**Given passage**
= = = = = = =

The Iowa Standard talked with Neil Volz and Arthur Rizer about restoration of felons’ voting rights.
Rizer heads R Street’s programs dealing with issues related to crime, policing, intelligence and privacy.
Volz serves as Deputy Director of Florida Rights Restoration Coalition. He has more than 25 years of experience working as a public servant and community advocate, including work as chief of staff for a member of Congress and staff director for a full congressional committee.
Rizer, who served as a police officer and a prosecutor, talked about the Republican Party dying as a species.
“We’re not going to exist anymore if we can get ahead of some of these issues,” he said. “Things related to voting so often align with issues related to race, we cannot ignore this anymore. We have to get ahead of this.”
Disenfranchising voters, he said, does not help people rehabilitate.
Volz said he’s a 20-plus-year conservative. However, about 13 years ago he was convicted of a felony.
“In the process I hurt people around me and I created a breach with my community,” he said. “I’ve been working day by day since that point to heal that breach and to heal those wounds and to try to live a life of integrity and walk this out the right way and actually embrace the idea of a second chance.”
Volz said many people who he met along the way have struggled to reintegrate into the community. He moved to Florida to start over after getting in trouble. Florida, at the time, was one of four states that barred convicted felons from having their voting rights restored.

= = = = = = =

**Dataset excerpt**
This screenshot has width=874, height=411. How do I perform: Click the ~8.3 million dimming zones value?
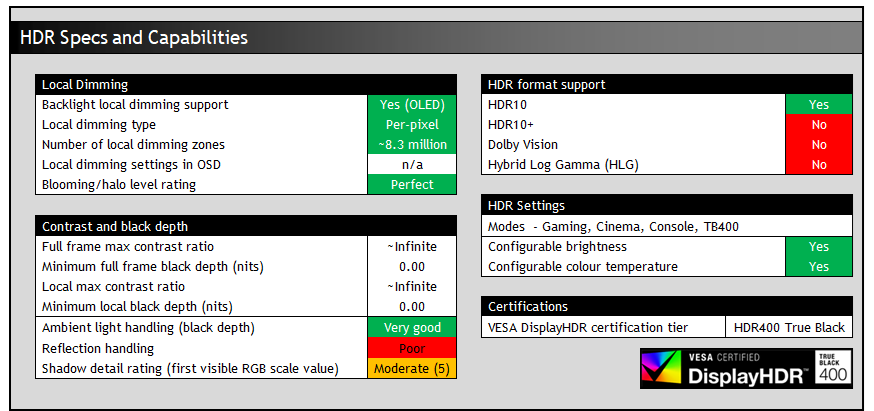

= = = = = = =

**Complete the following**
1 > Which issues do R Street's programs led by Rizer deal with, according to the voting rights interview?
2 > According to the voting rights interview, how long ago was Volz convicted of a felony?
Answer using only the voting rights interview.

**Results of the tasks**
1 > Crime, policing, intelligence, and privacy.

2 > About 13 years ago.